My name: Does it matter? I have been called the same thing, more or less, for the last 56 years. I’ve never been satisfied with it, but changing my name  seemed such an extreme thing to do. I was brought up to suffer many greater indignities than that.

My first name starts with “S”. With sibilants at both the start and end of my last name, along with  my  thlight lithp, I have spent awkward decades answering my work phone: “Thith ith Thandra Thmuth” (or so it sounded to me.)

The surname I was born with is somewhat unusual, which caused me no end of angst as a youngster. (A boy named Charles  called me “Sandwich Smooch” all through the 4th grade, to my great chagrin.)

I wished that my last name was Smith. Nothing unusual there, and all I wanted was to blend in. Was it not enough that I was the only kid at school with no dad (it was middle class America in the early ’60s)  taller than the other girls, with curlier hair and weird teeth? Quasimodo had nothing on me; I did not need a strange name too.

Hating my name made me feel guilty.  I was named in honor of my father, whose first name was Sam. He was killed in a car accident when my brother and I were both very young, and I clung to anything that made me feel closer to him, including our shared initials: SLS.

His middle name was Laverne (for a reason I imagine has now been lost to history.) Mercifully, mine is Leigh.

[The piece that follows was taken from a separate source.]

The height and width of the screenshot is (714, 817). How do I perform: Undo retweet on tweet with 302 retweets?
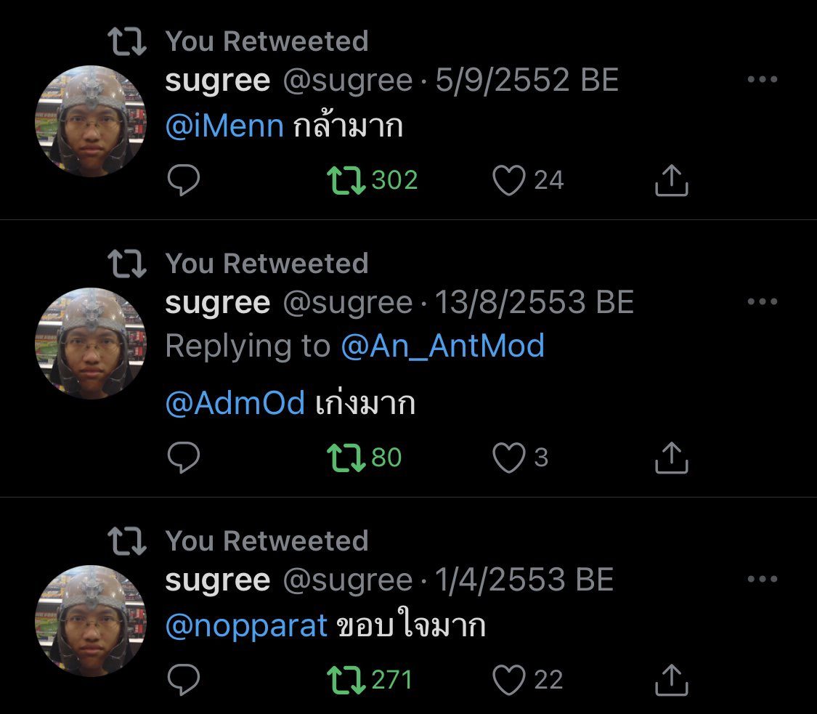pyautogui.click(x=346, y=180)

I love Leigh, and always have. As a kid, I loved the mysterious and sophisticated spelling. As a pre-teen, I loved the association with the gorgeous Vivien Leigh (we can talk about my Gone With the Wind Obsession some other time.) As a young aspiring professional, I loved the straightforwardness of one clean syllable. Oh, why couldn’t I have been named Leigh?

My mother loved my first name, and was hurt when I changed it from Sandra to Sandie in middle school. She never changed with me. I couldn’t bring myself to go further than that, though I toyed with the idea of using only my first initial and my full middle name for years. It always seemed a little precious though, so I didn’t.

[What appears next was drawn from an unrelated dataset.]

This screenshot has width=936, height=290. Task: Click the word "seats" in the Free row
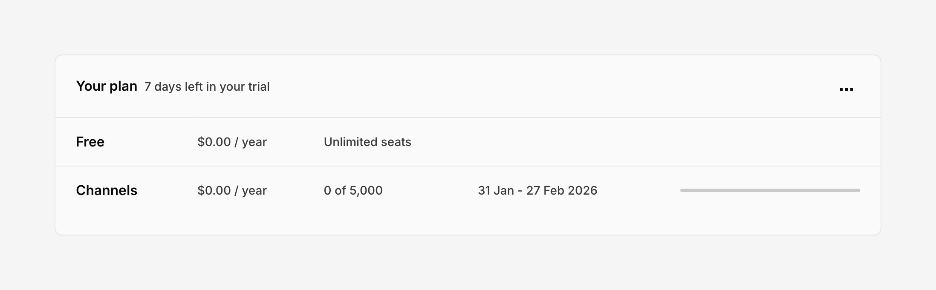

Having come of age in the second wave of feminism, and not marrying until I was in my 30’s, I had no real inclination to assume my husband’s last name. He was fine with that. ( On some level, I think I was also trying to maintain a tie with my mom, and reassure her of our relationship.)

When The Kid came along, I gave changing my last name passing thought, but it never seemed worth the trouble. I also felt that there was a value to letting her see her mom have a singular identity.

Over the last few years, I’ve revisited the question of my name occasionally. “Sandie” seemed so juvenile,  and “Sandra” was someone I did not even know. Leigh, on the other hand, seems to embody who I want to be: simple, competent, and confident.

During the long night last February following the news of my mother’s death, The Kid and I talked and talked. I mentioned that I’d been thinking about assuming the last name she shares with her dad. “Do it, she said, I want you to be a Cadwallader, like us.”

As I learned more about the circumstances surrounding my mom’s passing, and what my brother and his family had been up to, the idea seemed better. I wanted no further connection with those people.

Still I fretted about making the change. What about my Facebook page? What about my resume? My employment records? My Linkedin page? And I realize these are all made up problems. I am not assuming another identity, I am adjusting it.  All of my names will remain with me in some form. I am not trying to be someone else, just who I am now.